五連撃目でグレリアスが何かに衝突し、空中でその動きを止める。僕はすかさず、アストベルグをその空間に突き刺した。
予想通り、アストベルグは何かを貫く。
「なっ……」
しかし、僕が振り向いた先──正確には、視界の下部に一冊の本が落ちていた。
次の瞬間、僕の身体は後方へ吹き飛ばされて行く。
先ほどと同じ、何かに掴まれそのまま押し込まれるような感覚。
間違いなく僕の剣は敵を捕らえたはずだ。今だって、グレリアスとアストベルグは空中で静止したまま。それなのに、どうして僕は今攻撃を受けているんだ──?
……いや、理由なんて一つしかないじゃないか。
「──敵は一体じゃない!!」
僕がそう叫ぶと、
『桜華流忍法・八重桜っ!!』
突然、桃色の花弁が目の前を舞い、直ぐに僕の身体は自由になる。
とはいえ慣性でそのまま壁に衝突しそうだったので、浮遊魔法で急停止する。
「ありがとう、咲刃。助かったよ」
「見えませんが、今確実に一体仕留めましたっ!」
(なるほどな。奴に触れられた状態では、魔法がほとんど使えんのか)
みたいだね、使おうとした魔力が九割近く吸収されてる。初級、下級魔法の中でも魔力消費が低い魔法──それにスキルは使える。
それだけあれば、十分だ。
(まったく……面倒事を嫌うくせして、自分から面倒事に巻き込まれに行くその自己矛盾ぶりは一体何なんじゃ?)
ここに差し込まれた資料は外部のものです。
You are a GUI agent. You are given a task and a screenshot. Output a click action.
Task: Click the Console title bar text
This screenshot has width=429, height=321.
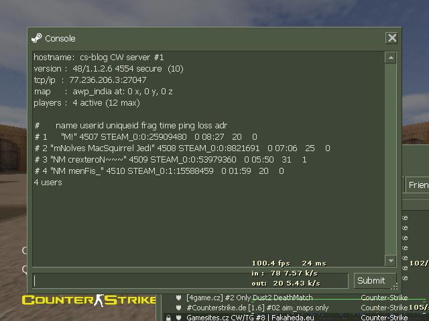pos(60,39)
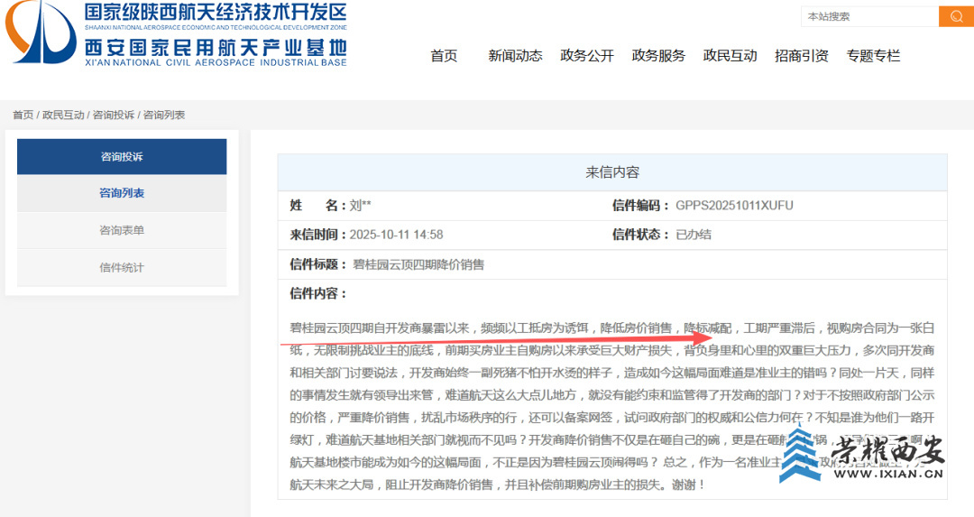Image resolution: width=974 pixels, height=517 pixels.
Task: Click the 政民互动 breadcrumb link
Action: click(x=63, y=115)
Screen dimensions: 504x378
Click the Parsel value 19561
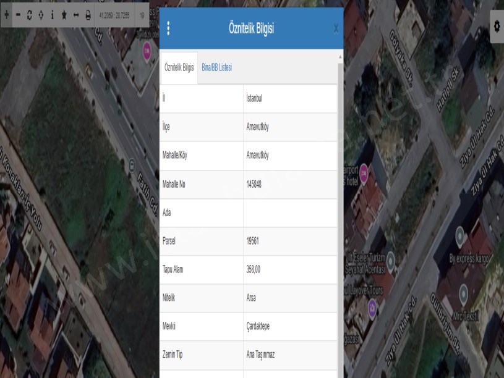point(252,241)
僕の中には明確な基準があるんだよ。最終的に面白いか、面白くないか。それを論理、感情、必要性、etc……あらゆる要素を基に天秤に掛けてるのさ──何となくでね。
(ふん、変人め)
よく言われるよ。
『風天龍脚──!!』
声の方を見てみると、龍化したレンが虚空に向けて空中回転蹴りを繰り出していて、直後に壁に何かが衝突しているのが分かった。
「さて……」
咲刃の言う通り、辺りを見回してみてもそれらしきものは見当たらない。もし透明化していれば、倒した時点で姿が現れるはずなんだけど。
倒せてないというパターン──これは却下。このタイプの魔物は、“攻撃を受けない”ことが前提の戦闘スタイルの為、防御力が低く攻撃には弱い。
咲刃は“確実に仕留めた”と言っていたし、そんな魔物がレンの蹴りを直撃で食らって生きている訳がない。
ということは透明化が解除されず、そのまま消滅した可能性が高い。
そしてそのパターンがあり得るのは、一部の超例外を除いて“透明化の付与者”が生きている場合のみ。
「本体はどこかな……」
空中に静止していた二本の剣は気付けば軽くなっており、僕はそれを引き戻す。
敵の湧き場所というか、出現条件は恐らく本だ。レンの所にある本も合わせて、この部屋にある本の総数は三つ。僕たちが倒した数も三体──しかし、これで全部とは思えない……。
ヒュッ!
「……」
──シュシュンッ!!
背後で何かが落下中の音がしたので、僕はそれをノールックで八つ裂きにする。どうせ本だし。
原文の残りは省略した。